» **Exercise instructions**
Look through the listing below and count the lines holding "Seattle". Reply with the number alone.

» **Data for analysis**

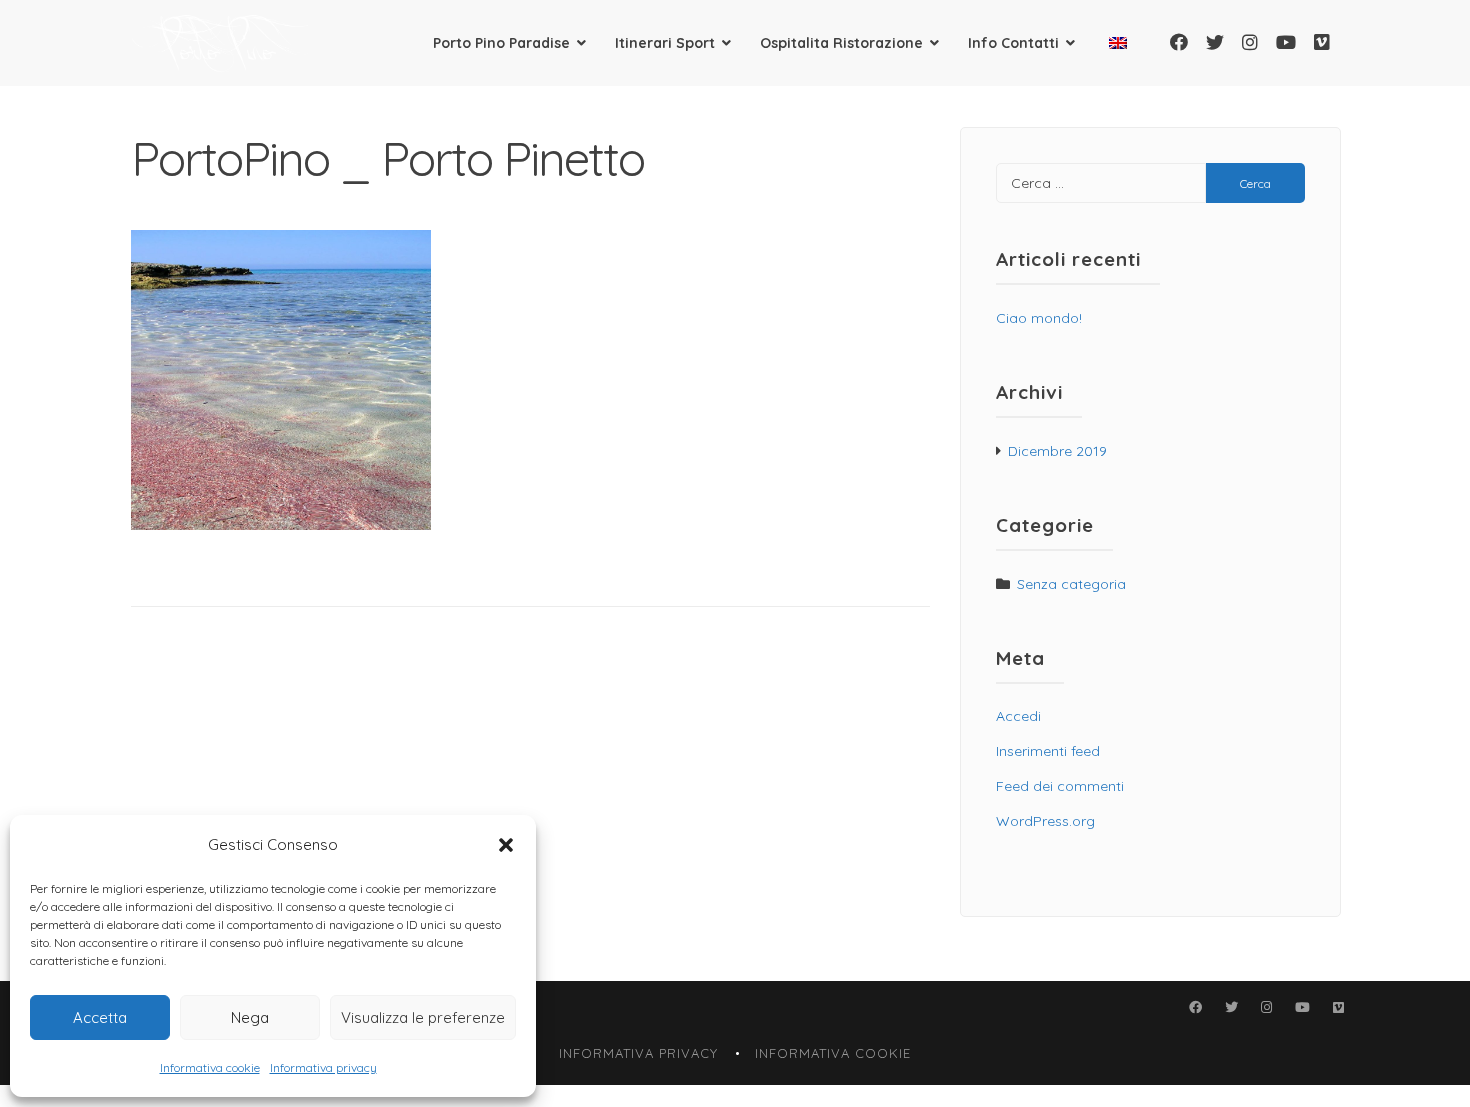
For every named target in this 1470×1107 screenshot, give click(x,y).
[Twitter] (1215, 42)
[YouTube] (1286, 42)
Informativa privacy (323, 1067)
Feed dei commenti (1060, 786)
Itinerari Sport (665, 43)
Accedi (1018, 716)
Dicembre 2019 (1057, 451)
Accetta (100, 1017)
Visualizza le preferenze (423, 1017)
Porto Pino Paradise (501, 43)
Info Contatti (1013, 43)
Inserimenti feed (1048, 751)
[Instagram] (1250, 42)
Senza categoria (1071, 584)
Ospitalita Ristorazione (841, 43)
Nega (250, 1017)
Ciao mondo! (1039, 318)
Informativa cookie (210, 1067)
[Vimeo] (1322, 42)
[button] (506, 845)
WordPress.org (1045, 821)
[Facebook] (1179, 42)
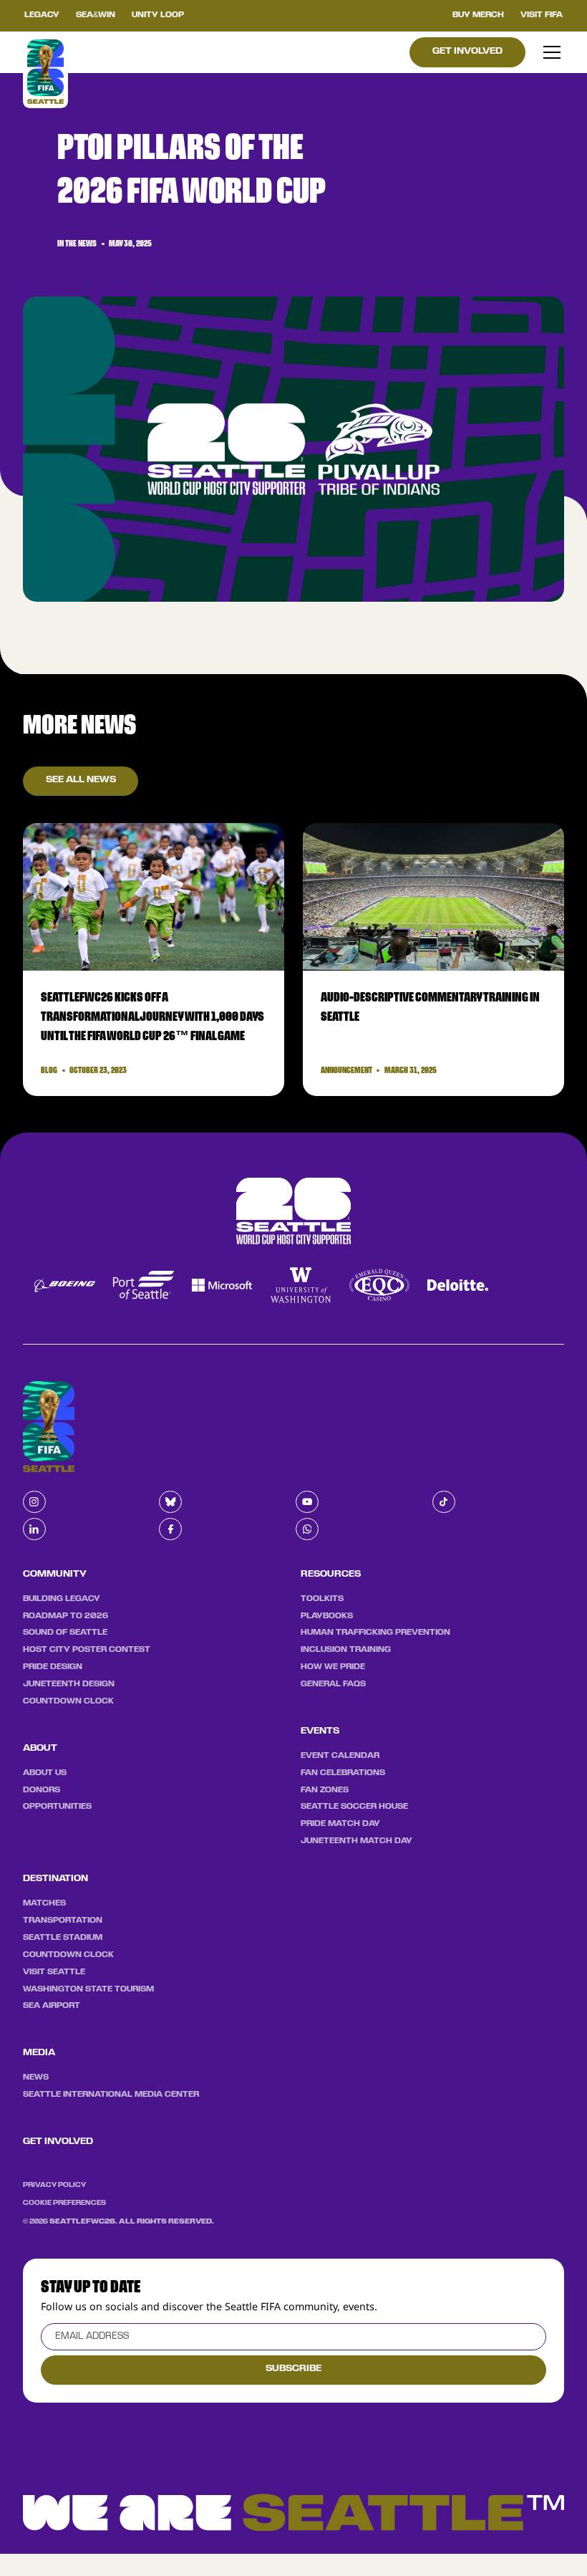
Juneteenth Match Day (356, 1841)
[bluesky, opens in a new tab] (170, 1502)
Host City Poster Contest (86, 1649)
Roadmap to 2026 (65, 1616)
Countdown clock (68, 1701)
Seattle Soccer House (354, 1806)
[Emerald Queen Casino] (387, 1285)
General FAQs (333, 1684)
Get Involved (467, 51)
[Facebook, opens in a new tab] (170, 1529)
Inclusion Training (346, 1649)
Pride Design (52, 1667)
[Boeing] (72, 1285)
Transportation (62, 1920)
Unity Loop (158, 15)
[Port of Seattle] (151, 1285)
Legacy (41, 15)
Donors (41, 1790)
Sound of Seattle (65, 1632)
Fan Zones (325, 1790)
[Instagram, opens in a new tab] (34, 1502)
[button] (550, 52)
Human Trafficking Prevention (375, 1632)
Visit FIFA (541, 15)
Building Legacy (61, 1598)
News (36, 2077)
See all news (81, 780)
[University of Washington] (308, 1285)
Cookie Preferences (64, 2203)
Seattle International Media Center (111, 2094)
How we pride (333, 1667)
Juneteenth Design (69, 1684)
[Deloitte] (465, 1285)
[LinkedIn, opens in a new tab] (34, 1529)
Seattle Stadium (62, 1937)
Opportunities (57, 1806)
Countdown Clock (68, 1955)
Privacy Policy (54, 2185)
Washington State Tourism (88, 1989)
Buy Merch (478, 15)
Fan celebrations (343, 1773)
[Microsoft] (230, 1285)
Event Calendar (340, 1755)
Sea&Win (95, 15)
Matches (44, 1903)
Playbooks (327, 1616)
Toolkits (322, 1598)
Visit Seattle (54, 1972)
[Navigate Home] (46, 71)
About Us (45, 1773)
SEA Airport (51, 2005)
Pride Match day (340, 1823)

» **Response**
6